Kirchen in der Region

Dorfkirche Kulkwitz

Im historischen Ortsteil Kulkwitz steht eine der ältesten Kirchen in Sachsen. In ihrer äußeren Erscheinung mutet sie wie eine Wehrkirche Kulkwitz an. Sie wird auf das 12. Jahrhundert datiert und ist im romanischen Stil erbaut. Bei Restaurierungsarbeiten im Jahr 2015 wurde ein kulturhistorischer Schatz entdeckt. In der Apsis wurde eine Malerei, vermutlich aus dem 13. Jahrhundert, freigelegt. Die sehr qualitätsvolle und gut erhaltene Wandmalerei zeigt eine Darstellung der „Majestas Domini“. Üblicherweise werden derartige byzantinische Bildnisse vorwiegend im süddeutschen Raum angefunden. Im hier geprägt slawischen Raum sind sie sehr selten.
 
Die bisher freigelegten Elemente zeigen eine figürliche Ausmalung. In der Apsiskalotte der Kirche ist die Darstellung einer „Majestas Domini“ erkennbar. Dabei wird Christus auf einem Thron jeweils von zwei Figuren umrahmt. Auch zu sehen ist eine Figur mit Flügeln und weiblich anmutenden Gesichtszügen, die eine Kette mit einem griechischen Kreuz trägt. Die Zeichnung der Gesichter, die feinen Details am Thron und die vielschichtigen geometrischen Ornamente auf den Gewändern zeugen von einer hohen malerischen Qualität der Ausführungen.

 

Barocke Kirche Schkeitbar

Die barocke Kirche in Schkeitbar ist ein bedeutendes Baudenkmal im ländlichen Raum. Bei den Besuchern hinterlässt sie einen bleibenden Eindruck von Schönheit und Anmut. Die Kirche wurde am 25. November 1742 feierlich eingeweiht.
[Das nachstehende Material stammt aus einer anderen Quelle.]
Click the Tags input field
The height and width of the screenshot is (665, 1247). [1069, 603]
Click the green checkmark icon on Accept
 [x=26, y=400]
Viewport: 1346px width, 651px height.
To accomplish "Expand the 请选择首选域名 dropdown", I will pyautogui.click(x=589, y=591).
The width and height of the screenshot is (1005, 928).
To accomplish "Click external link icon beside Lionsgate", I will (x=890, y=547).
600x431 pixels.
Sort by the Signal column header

Dabei wurde sie auf den Grundmauern der ersten Kirche aus dem frühen 11. Jahrhundert errichtet. Der im Kern aus dem 12. Jahrhundert stammende Westturm wurde 1766 erneuert. Wer die Kirche betritt, ist unweigerlich beeindruckt von der zweigeschossigen Empore mit ihren marmorierten Brüstungsfeldern und dem barocken Kanzelaltar. Im Jahr 1788 erhielt die Schkeitbarer Kirche eine Orgel von Johann Gottfried Krug. Auch sie in ist farblich, wie die gesamte Kirche, in weiß-gold gehalten.

 

Kirche Quesitz

Die barocke Kirche im Ortsteil Quesitz wurde von 1751 bis 1773 erbaut. Zum Inventar zählt ein mit Rokoko-Ornamenten verzierter Kanzelalter aus der Bauphase. Der edle Taufstein stammt aus dem Jahr 1515. Während der Völkerschlacht verheizten die Heereseinheiten der französischen Armee das wertvolle Kirchenholzwerk und die Orgel. Erst nach und nach konnte die Innenausstattung wieder rekonstruiert und die Orgel im Jahr 1819 ersetzt werden.